We haven’t proven that vitamin-D supplementation would be preventive or would help with treatment. But there’s certainly some research that I think is exciting that helps us to better understand how genetics, vitamin D and maybe other factors in the environment influence MS risk.
Can you prevent MS?
No. Following a healthy diet and getting your vitamin D — your sunshine — is recommended. But if you get MS, it isn’t because of something you didn’t do.
What do you think about the new theory from Paolo Zamboni, the MD and Italian researcher? He suggests that MS isn’t an autoimmune disorder, as was thought, but is a vascular condition that can be treated by unblocking the vessels that lead to the brain.
We think it’s worth looking into, but it’s very preliminary data and there are a lot of shortcomings. The methods Zamboni used, which he even acknowledges in his papers, make it clear that more research is needed before we can say this theory is accurate. What the press release about his study didn’t say was that in one group, half of the patients’ blockages reoccurred eight or nine months after surgery. It’s not as simple as saying, “Oh, clear it out and it goes away forever.”

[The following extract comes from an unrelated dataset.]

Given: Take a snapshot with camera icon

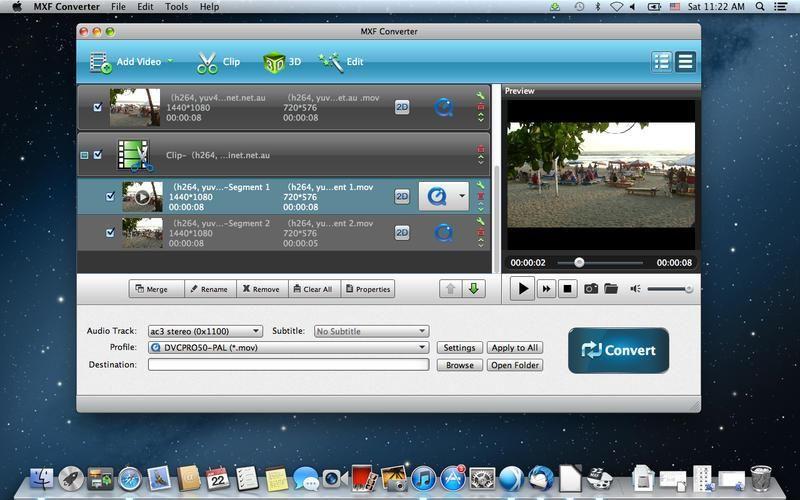Looking at the screenshot, I should 591,289.
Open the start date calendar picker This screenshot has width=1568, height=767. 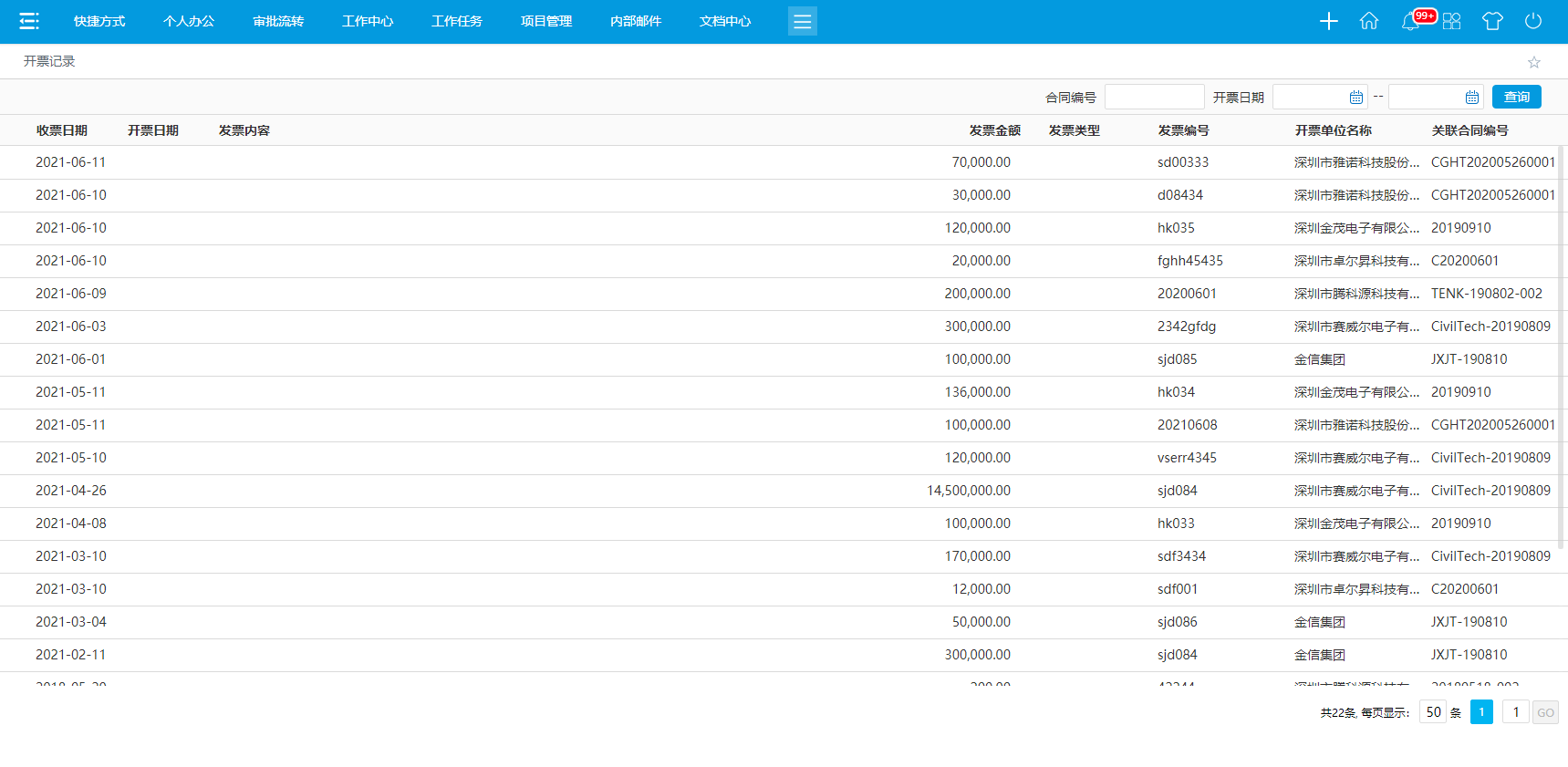click(x=1355, y=97)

What new research are you most excited by?
I’m very excited about research exploring Zamboni’s theory. There’s also stem-cell research in Ottawa, funded by the Multiple Sclerosis Society of Canada, that’s looking at innovative ways to stimulate myelin repair. And I’m really interested in the potential of the Canadian Light Source in Saskatoon to help us better understand MS. Helen Nichol is using a synchrotron — a really powerful X-ray that can see the chemistry of brain tissue — to look at metals in the MS brain, which might help us understand more about the cause of MS. Also in Saskatoon, there’s research looking at genes that might control the formation of myelin. If we can turn on these genes that turn on myelin repair, maybe we can improve the odds for people with MS.